Kenanga Research & Investment

Dijaya Corporation Berhad - Landbanking in Kota Kemuning

kiasutrader
Publish date: Wed, 17 Apr 2013, 12:24 AM

News      Proposed acquisition cum development of 1,172ac land in Kota Kemuning or previously known as “Canal City” for RM1.3b or RM25.4psf from Menteri Besar Selangor and Permodalan Negeri Selangor Berhad. The land payment terms are on a progressive basis over 12 years, alongside 5% share of GDV and 3% of PAT to the land vendors (refer overleaf).

Comments     We are neutral to positive on the acquisition. The balance burden is alleviated by progressive land payments over 12 years, only after the initial payment of RM50m; thus, the impact to net gearing is minimal (maintained at 0.6x). However, the project will take 15 to 20 years to realise and the earliest earnings accretion would only kick in from FY15 onwards.

The lifestyle-concept township’s initial GDV is at least RM8.6b. Management envisions that with prospects of strong accessibility, the project’s GDV can swell to RM20.0b when fully completed over the 15-20 year time frame. So based on the a GDV of RM8.6b, we derive an extraction rate of GDV RM7.3m/ac, which is 24% higher than its neighbouring project – Bandar Rimbayu by IJM Land at GDV RM5.9m/ac.

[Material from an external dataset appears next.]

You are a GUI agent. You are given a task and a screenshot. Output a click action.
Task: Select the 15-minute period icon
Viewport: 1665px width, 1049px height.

This may be achievable as management said they expect high content of high-rise developments in the township, implying potential increases in GDV. We may increase our GDV assumption upon the launch of their first phase.

Land cost is considered fair, given that it only makes up 15% of the RM8.6b GDV. Thus, the group should be able to reap c. 25% gross project margin.

Outlook     Dijaya’s FY13E sales target of RM2.0b will be mainly driven by Tropicana (“T.”) Gardens, T. Metropark, T. Danga Bay, T. Danga Cove, Penang World City, etc. Canal City’s sales will only be felt from FY15E onwards.

Forecast     We expect the new project earnings to commence largely from FY15 onwards. As a result, there are no changes to our FY13-14E earnings.

Rating      Maintain OUTPERFORM

Valuation    Our FD SoP RNAV has increased by 5% to RM3.58 due to inclusion of the new project.

Revising our TP higher from RM2.05 to RM2.15 based on unchanged 40%* discount on higher FD SoP RNAV of RM3.58 (see overleaf for details).

Risks      Unable to meet sales targets. Sector risks, including negative policies.